> _Task directions_:
Output the data once more, exactly as given.

+++ Recorded information

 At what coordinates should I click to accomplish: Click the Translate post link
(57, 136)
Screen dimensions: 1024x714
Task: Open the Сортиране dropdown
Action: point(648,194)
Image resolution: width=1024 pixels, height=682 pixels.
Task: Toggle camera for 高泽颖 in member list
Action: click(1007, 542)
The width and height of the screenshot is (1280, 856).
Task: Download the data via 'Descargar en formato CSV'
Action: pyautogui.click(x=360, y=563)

++++++

> _Task response_:
 At what coordinates should I click to accomplish: Click the Translate post link
(57, 136)
Screen dimensions: 1024x714
Task: Open the Сортиране dropdown
Action: point(648,194)
Image resolution: width=1024 pixels, height=682 pixels.
Task: Toggle camera for 高泽颖 in member list
Action: click(1007, 542)
The width and height of the screenshot is (1280, 856).
Task: Download the data via 'Descargar en formato CSV'
Action: pyautogui.click(x=360, y=563)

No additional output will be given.